What Sets Them Apart
The fundamental design difference between these two projects comes down to depth versus breadth. GStack focuses exclusively on Claude Code with a curated set of opinionated slash commands that each activate a distinct specialist persona. Every skill has a clear cognitive lane: the CEO review thinks about product direction, the engineering review locks architecture, and the QA lead opens a real browser to verify changes. ECC takes the opposite approach by providing a sprawling ecosystem of 30 specialized agents, 136 skills, and 60 commands that work across Claude Code, Codex, Cursor, and OpenCode simultaneously.
GStack and Everything Claude Code at a Glance
Browser automation highlights a meaningful capability gap between the two. GStack ships a compiled Playwright-based Chromium daemon that maintains persistent state with sub-200ms response times. The browser retains cookies, tabs, and localStorage across commands, enabling authenticated testing without repeated logins. ECC does not include native browser automation, relying instead on external MCP server configurations and the underlying coding tool capabilities for any visual testing or web interaction workflows.
Security takes very different forms in each project. GStack includes safety guardrails like the careful command that warns before destructive operations and freeze that restricts edits to specific directories. These are contextual protection mechanisms for individual coding sessions. ECC embeds AgentShield with 102 security rules and 912 tests covering CVE database tracking, supply chain verification, runtime monitoring, and automated PR security gates. For teams with compliance requirements, ECC provides a more comprehensive security scanning layer.

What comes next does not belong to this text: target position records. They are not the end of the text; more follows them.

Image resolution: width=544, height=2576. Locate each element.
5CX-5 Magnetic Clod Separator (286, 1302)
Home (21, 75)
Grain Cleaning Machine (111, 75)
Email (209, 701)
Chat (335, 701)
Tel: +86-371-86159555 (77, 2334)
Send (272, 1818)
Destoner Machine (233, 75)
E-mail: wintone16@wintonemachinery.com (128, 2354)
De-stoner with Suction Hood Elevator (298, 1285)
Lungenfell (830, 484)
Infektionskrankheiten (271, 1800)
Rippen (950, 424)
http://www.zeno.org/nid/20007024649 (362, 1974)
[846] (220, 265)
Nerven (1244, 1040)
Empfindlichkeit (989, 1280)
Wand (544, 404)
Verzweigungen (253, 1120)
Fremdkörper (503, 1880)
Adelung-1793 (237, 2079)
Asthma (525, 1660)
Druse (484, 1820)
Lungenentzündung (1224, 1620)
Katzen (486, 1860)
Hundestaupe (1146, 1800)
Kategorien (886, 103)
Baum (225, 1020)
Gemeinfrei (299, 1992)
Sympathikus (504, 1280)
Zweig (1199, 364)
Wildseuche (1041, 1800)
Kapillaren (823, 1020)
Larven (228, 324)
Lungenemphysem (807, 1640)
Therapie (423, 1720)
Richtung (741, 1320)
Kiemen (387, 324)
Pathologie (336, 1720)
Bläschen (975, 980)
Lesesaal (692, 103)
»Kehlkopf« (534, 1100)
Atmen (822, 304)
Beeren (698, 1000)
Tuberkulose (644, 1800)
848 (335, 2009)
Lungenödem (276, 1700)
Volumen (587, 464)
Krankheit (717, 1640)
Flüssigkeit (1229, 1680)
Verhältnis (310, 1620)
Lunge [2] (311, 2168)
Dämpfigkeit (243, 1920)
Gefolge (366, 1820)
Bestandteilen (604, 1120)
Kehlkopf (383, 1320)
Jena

The installation and customization model differs significantly. GStack copies Markdown-based skill files directly into a project repository, making them immediately portable and version-controlled alongside application code. The configuration is intentionally minimal with zero external dependencies beyond Claude Code itself. ECC uses a manifest-driven selective install pipeline where developers choose which components to install, with state tracking for incremental updates. This adds complexity but enables teams to adopt only the relevant pieces.
Cross-tool Compatibility, Skills, and Customization
Cross-tool compatibility is where ECC gains the most ground. GStack works exclusively with Claude Code, deeply leveraging its custom slash command system and session architecture. ECC maintains behavioral parity across Claude Code, Codex, Cursor, and OpenCode through shared hooks, commands, and skill execution semantics. Teams using multiple AI coding tools can standardize their workflows through ECC rather than maintaining separate configurations for each tool.
The design and creative workflow is entirely unique to GStack. The design-consultation skill researches competitive landscapes and builds design systems from scratch, design-shotgun generates multiple visual variants with a comparison board, and design-html produces responsive production layouts using Pretext. No comparable design pipeline exists in ECC or any other Claude Code skill pack, making GStack the only option for teams that want AI-assisted design integrated directly into their coding workflow.
Community adoption metrics tell an interesting story about market positioning. ECC has accumulated over 133,000 GitHub stars and 19,000 forks as the most popular AI coding configuration project of 2026. GStack reached 60,000+ stars in weeks despite launching months later, driven by Garry Tan profile and the viral TechCrunch coverage. The rapid growth of both projects confirms strong developer demand for structured AI coding workflows, though ECC community contributions include translations in Korean and Chinese while GStack remains primarily English.
Continuous Learning and Workflow
The continuous learning capabilities differentiate ECC for long-running development workflows. The instinct-based learning system extracts patterns from interactions with confidence scoring and supports import, export, and evolution of learned behaviors across projects. GStack takes a lighter approach with the learn command that manages project-specific patterns and preferences, persisting them across sessions in the local filesystem. For teams that want agents to improve over time, ECC offers a more sophisticated feedback loop.
Parallel execution support exists in both but at different levels. GStack integrates with Conductor to run 10+ sessions simultaneously using Git worktrees, with each workspace running a different skill on its own branch. The retrospective skill tracks productivity metrics across all parallel sessions. ECC supports parallel execution through NanoClaw v2 with model routing, skill hot-loading, and session branch management, offering more programmatic control over concurrent agent workflows.
The Bottom Line
Choosing between these tools comes down to what problems dominate your workflow. GStack excels for developers who want a deeply opinionated engineering process with real browser QA and design capabilities built in, particularly for solo developers or small teams shipping full-stack products with Claude Code. ECC fits teams that need cross-tool compatibility, comprehensive security scanning, and a modular component library that scales across polyglot development environments. The tools are complementary rather than mutually exclusive: GStack for the planning and shipping phases, ECC for security enforcement and cross-harness standardization.